Страшно неприятна эта мысль про рабство, ее неохота думать, и делиться ею — тоже не очень…
Как-то спасало ситуацию — в моих глазах, по крайней мере — то, что дед был не раб, то есть, конечно, раб, но не такой как все, а — раб взбунтовавшийся, восставший! Что делало картинку не стыдной, но романтической и привлекательной. А деда, и заодно меня — как бы героями. Ну, Спартак и прочее в таком духе.
Я любил рассматривать старую желто-коричневую, сепия, фотку, копию копии копии, на которой дед — на тот момент не дед, конечно, а его как бы личинка, 20-летний парень — стоит с двумя сослуживцами. Мне было больно от того, что на дедовской голове — фуражка, а не буденовка, как у того, что слева, а на поясе кобура с — навскидку — банальным наганом, а не деревянная коробка с экзотическим артхаусным маузером (предшественником элитного Стечкина, который тоже со съемным прикладом), как у того, что справа. «Со старой отцовской буденовки, Что где-то в шкафу мы нашли» — этот головной убор казался мне, тогда, восхитительным. Все помнят, что эту богатырку изобрел Васнецов, по заказу царя, в 1916-м — для парадов победы в единственной на тот момент мировой и пройти они должны были в Берлине и Стамбуле. Да, так вот маузер — не тот маленький, как бы дамский, из какого персонаж гайдаровской «Школы» застрелил белого мальчика-кадета в рамках допустимой самообороны, — а другой, «настоящий», длинный, нескладный, прекрасный в своей неуклюжести, смахивающий на некий стремительный легкий танк. Ствол тот был тоже не просто оружием, а — звездой, кинозвездой, дизайн разил наповал. Оружие, похожее на аиста — по крайней мере, на того, что отправлялся в полет с молдавской коньячной этикетки, в те времена, когда совецкий коньяк считался благородным «элитным» напитком и стоил 8 руб. 12 коп., плевать какой — от армянского до одесского.

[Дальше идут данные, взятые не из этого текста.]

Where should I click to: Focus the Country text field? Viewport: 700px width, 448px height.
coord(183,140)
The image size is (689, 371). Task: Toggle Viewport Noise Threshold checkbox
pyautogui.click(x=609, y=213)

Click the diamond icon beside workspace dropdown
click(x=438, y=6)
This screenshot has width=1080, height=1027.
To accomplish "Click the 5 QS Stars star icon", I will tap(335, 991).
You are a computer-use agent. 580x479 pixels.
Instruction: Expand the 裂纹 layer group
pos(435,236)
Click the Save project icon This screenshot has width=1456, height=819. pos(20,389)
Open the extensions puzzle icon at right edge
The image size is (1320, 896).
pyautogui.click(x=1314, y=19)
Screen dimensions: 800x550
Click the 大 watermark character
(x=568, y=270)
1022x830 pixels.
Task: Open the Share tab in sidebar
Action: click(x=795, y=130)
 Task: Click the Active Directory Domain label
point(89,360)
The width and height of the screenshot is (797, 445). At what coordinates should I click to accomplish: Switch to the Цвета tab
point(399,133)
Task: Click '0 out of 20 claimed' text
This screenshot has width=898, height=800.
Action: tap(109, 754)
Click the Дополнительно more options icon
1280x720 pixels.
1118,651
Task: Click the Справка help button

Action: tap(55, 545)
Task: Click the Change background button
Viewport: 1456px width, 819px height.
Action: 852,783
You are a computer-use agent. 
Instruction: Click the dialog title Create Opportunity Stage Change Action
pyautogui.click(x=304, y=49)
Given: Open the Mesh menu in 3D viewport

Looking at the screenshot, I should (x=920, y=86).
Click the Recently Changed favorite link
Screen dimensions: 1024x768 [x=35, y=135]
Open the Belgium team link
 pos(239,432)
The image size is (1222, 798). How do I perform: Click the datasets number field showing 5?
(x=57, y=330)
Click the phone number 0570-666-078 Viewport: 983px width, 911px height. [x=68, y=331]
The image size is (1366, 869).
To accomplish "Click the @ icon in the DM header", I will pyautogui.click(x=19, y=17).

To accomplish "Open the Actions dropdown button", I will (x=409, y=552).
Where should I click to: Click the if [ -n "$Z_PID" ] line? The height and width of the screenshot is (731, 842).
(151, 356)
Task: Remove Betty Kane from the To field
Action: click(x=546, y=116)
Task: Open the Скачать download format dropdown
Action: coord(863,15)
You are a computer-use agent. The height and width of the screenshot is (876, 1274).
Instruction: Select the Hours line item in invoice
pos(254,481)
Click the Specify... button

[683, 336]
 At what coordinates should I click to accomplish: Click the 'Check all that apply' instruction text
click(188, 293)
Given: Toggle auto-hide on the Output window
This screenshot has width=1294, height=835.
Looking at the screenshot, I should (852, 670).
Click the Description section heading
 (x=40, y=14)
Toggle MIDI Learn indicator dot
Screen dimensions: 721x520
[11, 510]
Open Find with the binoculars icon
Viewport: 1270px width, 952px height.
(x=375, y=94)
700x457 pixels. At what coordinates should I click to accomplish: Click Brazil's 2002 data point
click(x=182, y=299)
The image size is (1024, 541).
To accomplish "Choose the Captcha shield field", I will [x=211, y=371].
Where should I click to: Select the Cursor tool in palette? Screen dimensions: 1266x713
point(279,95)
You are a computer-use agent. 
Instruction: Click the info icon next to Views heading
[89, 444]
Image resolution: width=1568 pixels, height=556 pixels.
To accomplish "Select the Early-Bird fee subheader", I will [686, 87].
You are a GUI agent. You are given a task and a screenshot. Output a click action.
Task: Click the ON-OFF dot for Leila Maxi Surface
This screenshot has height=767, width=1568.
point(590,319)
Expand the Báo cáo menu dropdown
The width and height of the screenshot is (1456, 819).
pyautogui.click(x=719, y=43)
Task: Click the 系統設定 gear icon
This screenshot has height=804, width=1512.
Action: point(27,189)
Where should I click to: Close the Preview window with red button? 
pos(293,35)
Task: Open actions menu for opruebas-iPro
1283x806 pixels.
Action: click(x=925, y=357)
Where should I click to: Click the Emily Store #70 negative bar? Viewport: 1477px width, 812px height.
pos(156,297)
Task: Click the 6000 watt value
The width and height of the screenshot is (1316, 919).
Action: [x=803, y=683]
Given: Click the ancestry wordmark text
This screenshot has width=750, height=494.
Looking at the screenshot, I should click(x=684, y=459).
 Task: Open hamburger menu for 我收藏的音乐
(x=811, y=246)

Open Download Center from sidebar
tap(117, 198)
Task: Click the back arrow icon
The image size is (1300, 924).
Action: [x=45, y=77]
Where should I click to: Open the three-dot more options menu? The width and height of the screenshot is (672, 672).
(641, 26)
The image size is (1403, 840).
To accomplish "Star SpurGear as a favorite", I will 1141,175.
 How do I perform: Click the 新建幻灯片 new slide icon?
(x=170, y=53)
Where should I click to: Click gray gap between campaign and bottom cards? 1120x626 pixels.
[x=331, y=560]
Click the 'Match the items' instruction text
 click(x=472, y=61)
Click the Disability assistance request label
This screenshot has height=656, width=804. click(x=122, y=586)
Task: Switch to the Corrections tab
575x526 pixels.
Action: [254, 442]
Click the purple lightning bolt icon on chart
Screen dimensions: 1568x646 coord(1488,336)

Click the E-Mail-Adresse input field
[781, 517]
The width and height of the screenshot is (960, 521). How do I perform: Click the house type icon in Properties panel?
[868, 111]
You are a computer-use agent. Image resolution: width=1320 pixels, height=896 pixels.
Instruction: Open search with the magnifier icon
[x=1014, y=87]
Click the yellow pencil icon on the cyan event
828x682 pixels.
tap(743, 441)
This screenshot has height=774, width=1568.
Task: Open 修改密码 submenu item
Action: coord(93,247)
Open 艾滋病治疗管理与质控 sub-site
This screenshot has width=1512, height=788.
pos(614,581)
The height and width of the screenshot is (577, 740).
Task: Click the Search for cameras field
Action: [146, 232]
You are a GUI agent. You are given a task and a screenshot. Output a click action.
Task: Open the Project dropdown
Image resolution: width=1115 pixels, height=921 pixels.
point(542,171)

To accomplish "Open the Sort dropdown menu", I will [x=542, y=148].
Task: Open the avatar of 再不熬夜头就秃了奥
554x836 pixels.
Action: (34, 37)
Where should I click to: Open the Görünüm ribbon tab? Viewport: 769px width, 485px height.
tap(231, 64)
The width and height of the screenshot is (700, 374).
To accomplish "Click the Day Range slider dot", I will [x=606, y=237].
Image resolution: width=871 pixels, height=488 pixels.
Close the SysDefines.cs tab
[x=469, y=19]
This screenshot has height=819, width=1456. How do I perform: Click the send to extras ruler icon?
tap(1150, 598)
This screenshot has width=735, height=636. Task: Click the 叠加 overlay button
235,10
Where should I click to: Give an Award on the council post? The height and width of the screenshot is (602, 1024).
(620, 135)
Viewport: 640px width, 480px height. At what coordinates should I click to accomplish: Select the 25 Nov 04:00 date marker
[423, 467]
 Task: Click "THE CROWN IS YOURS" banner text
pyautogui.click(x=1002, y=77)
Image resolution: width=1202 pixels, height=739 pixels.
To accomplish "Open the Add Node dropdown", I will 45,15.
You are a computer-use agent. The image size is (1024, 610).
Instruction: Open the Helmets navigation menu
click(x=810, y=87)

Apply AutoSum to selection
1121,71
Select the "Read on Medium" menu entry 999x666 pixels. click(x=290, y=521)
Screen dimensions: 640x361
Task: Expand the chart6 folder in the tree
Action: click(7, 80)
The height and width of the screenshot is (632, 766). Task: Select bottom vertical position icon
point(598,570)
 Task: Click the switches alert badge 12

Целую кучу таких маузеров я увидел позже в имении Кадырова-младшего, в Центарое. Вот буквально кучу — она была свалена на ковре посреди комнаты. В шкафах и на полках подарки не помещались, их же всё везли и везли. Маузеры те были все разные: с длинным стволом, с коротким, такие, сякие, серебристые, золотистые, с инкрустацией и без… Кажется, они начались еще в XIX веке, и кого только из них не убивали! Если говорить про Восток, то самая яркая картинка — это Черный Абдула вот с таким именно стволом, уроненным из руки после красивого, от бедра, выстрела красноармейца Сухова. Еще я увидел у Рамзана богатую коллекцию сабель, старинных, покрытых арабской вязью. Сколько белых людей порубили ими абреки! Сколько русской крови с них вытерто полами каких-то драных бешметов, о!